Comentário ao post Xadrez dos novos tempos, da democracia em risco

Prólogo

1. Democracias mitigadas (democracias relativizadas, democracias de poucos ou democracias em que a única alternância no poder envolve pessoas e não ideias) não são novidade, aliás se olharmos historicamente são a regra. A democracia de massas com ampla disputa eleitoral é uma inovação do século XX, como uma resposta ao avanço do comunismo, da necessidade de trazer para o jogo político da democracia liberal amplos espectros que, de outra maneira, estariam envolvidos em partidos revolucionários à esquerda.

2. A democracia de massas funcionou muito bem num mundo em que os partidos majoritários mais ou menos concordavam em um mínimo. Mundo, este, que não existe mais.

3. O movimento de volta à democracia mitigada surge como resposta ao fato de que, num mundo com a renda cada vez mais concentrada, os eleitores estão votando em partidos dos extremos do espectro político e em partidos que se colocam de fora dos “grandes acordos”.

4. O movimento de refluxo da democracia de massas não é exclusivo do Brasil; este post do MetaFiltertraz gritos de conservadores contra o plebiscito do Brexit e o Trumpismo (“não podemos deixar tanto poder na mão da plebe ignara”) e respostas à esquerda.

(Sim, eu sei que no item 4 tem muita da questão da volta do nacionalismo e do Estado-Nação como contraponto à globalização, mas enfim)
.....
### [TAREFA SOLICITADA A]
Transcreva o trecho do texto sobre democracia começando em "Comentário ao post" e terminando em "revolucionários à esquerda.".
### [TAREFA SOLICITADA B]
De acordo com o texto sobre democracia, em que século surgiu a democracia de massas com ampla disputa eleitoral?
### [TAREFA SOLICITADA C]
Prossiga o texto sobre democracia a partir da última frase apresentada.
Os dados que acompanham o texto não são necessários.

### [DADOS FORNECIDOS]
.....
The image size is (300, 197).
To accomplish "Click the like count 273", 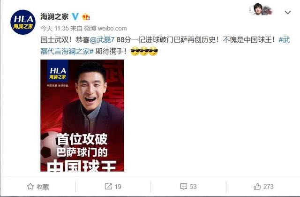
.....
### [RESPOSTA A]
Comentário ao post Xadrez dos novos tempos, da democracia em risco

Prólogo

1. Democracias mitigadas (democracias relativizadas, democracias de poucos ou democracias em que a única alternância no poder envolve pessoas e não ideias) não são novidade, aliás se olharmos historicamente são a regra. A democracia de massas com ampla disputa eleitoral é uma inovação do século XX, como uma resposta ao avanço do comunismo, da necessidade de trazer para o jogo político da democracia liberal amplos espectros que, de outra maneira, estariam envolvidos em partidos revolucionários à esquerda.

### [RESPOSTA B]
No século XX.

### [RESPOSTA C]
A democracia mitigada brasileira do século XXI

Quem leu alguns dos últimos xadrezes do Nassif já entendeu de um dos vetores da democracia mitigada; a “elite do Estado”, as carreiras que, sem controle social algum, se consideram portadoras de uma excepcionalidade advinda da meritocracia (hahaha) como derivada da admissão dos concursos públicos (hahahahaha). Com um braço político ativo, o PSDB, esta casta tenta criar uma democracia em que, além de seu poder não ser questionado, mantenha as disputas políticas em temas irrelevantes, sem que ninguém toque na base da opinião econômica deles, de que o brasileiro é corrupto e que para qualquer coisa além de fazer 2+2 devemos receber ordens de um amer…er…estrangeiro.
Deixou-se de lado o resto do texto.